WHAT YOU SHOULD DO → How many lines of the records below contain the word "width"? Reply with the number only.

(Entries from a dataset)

— BEGIN —

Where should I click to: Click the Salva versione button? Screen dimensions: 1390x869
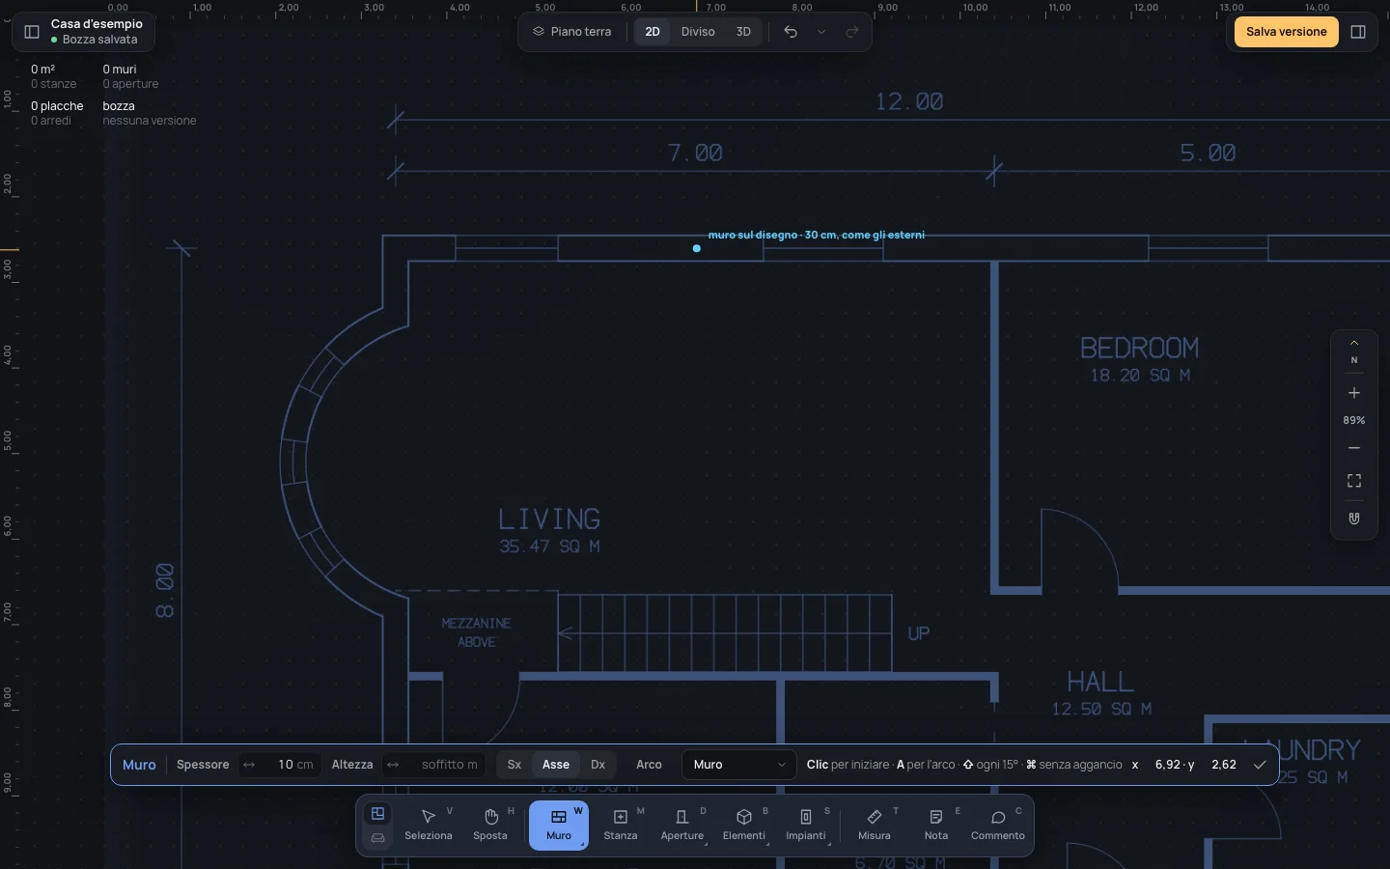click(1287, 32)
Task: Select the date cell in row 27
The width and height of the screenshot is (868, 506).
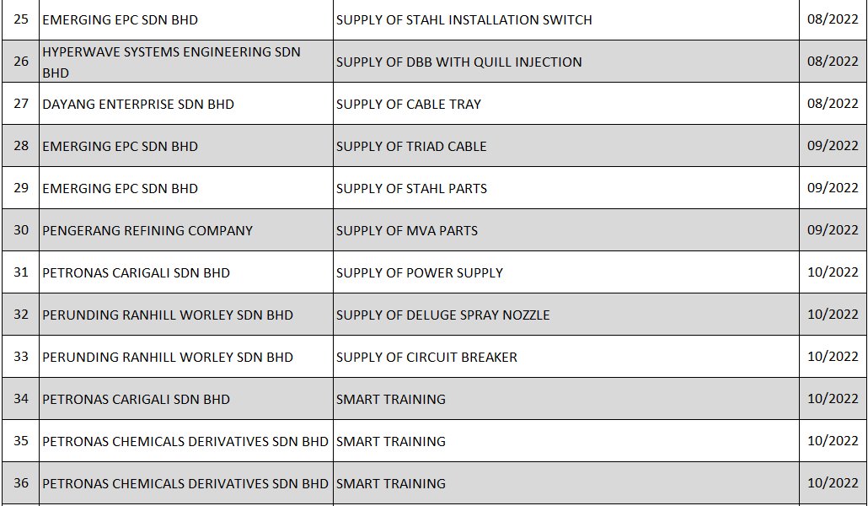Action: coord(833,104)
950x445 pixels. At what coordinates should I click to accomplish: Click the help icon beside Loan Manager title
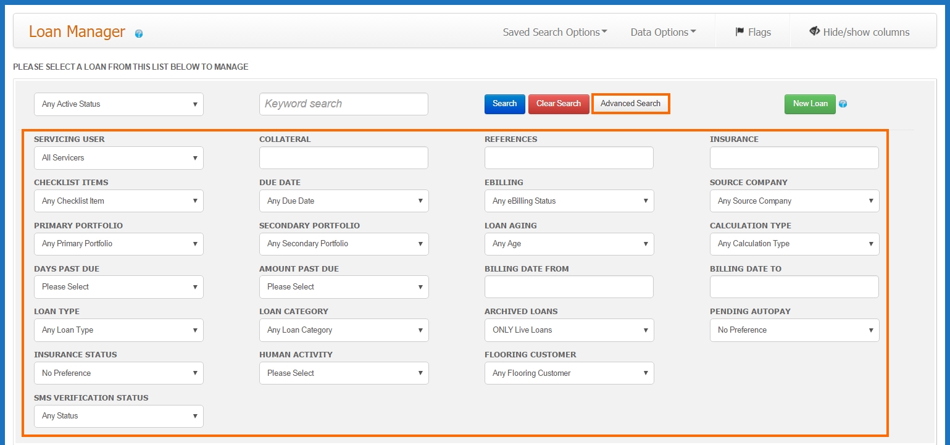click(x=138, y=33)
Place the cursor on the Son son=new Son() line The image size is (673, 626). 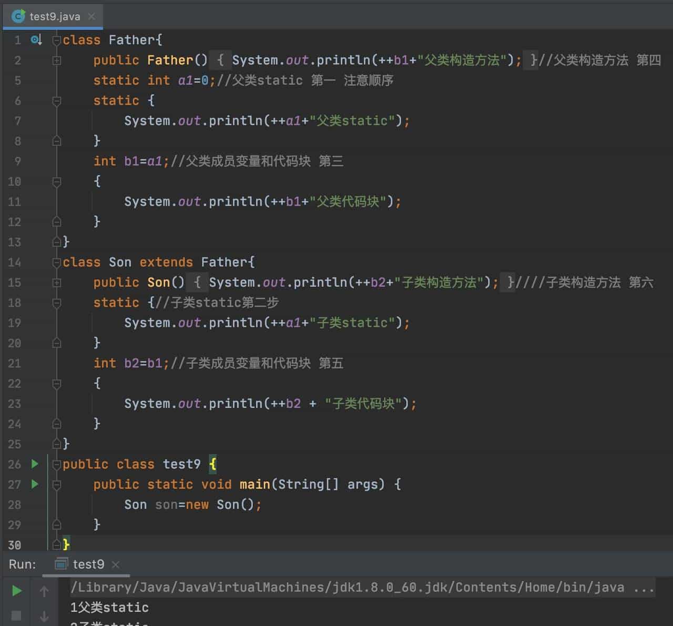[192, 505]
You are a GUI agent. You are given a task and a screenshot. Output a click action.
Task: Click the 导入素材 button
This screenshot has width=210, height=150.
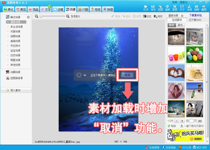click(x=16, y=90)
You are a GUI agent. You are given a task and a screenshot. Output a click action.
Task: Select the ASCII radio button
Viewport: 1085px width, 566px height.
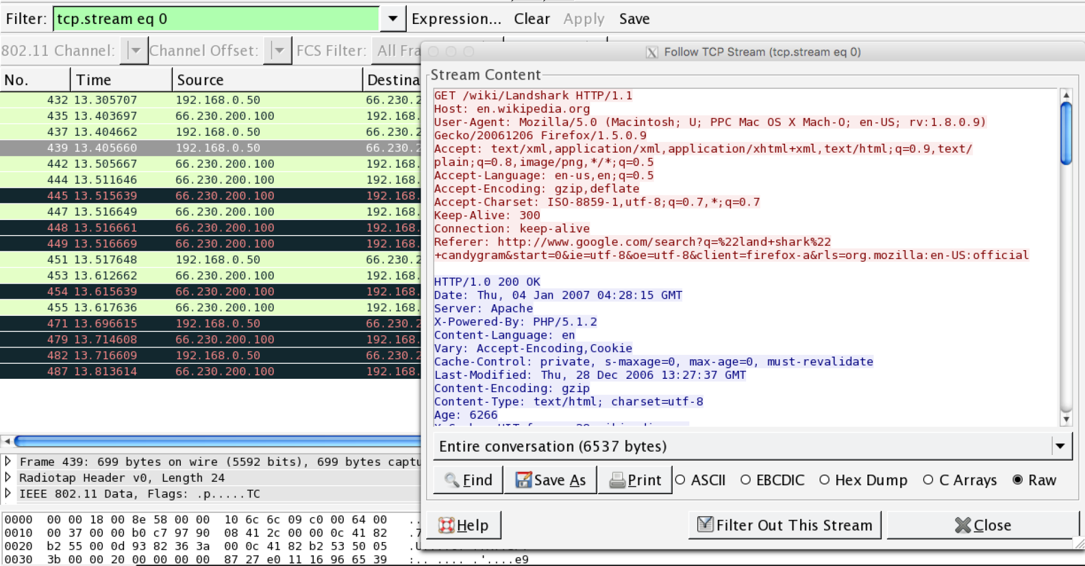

— END —

SOLUTION TO THE EXERCISE → 3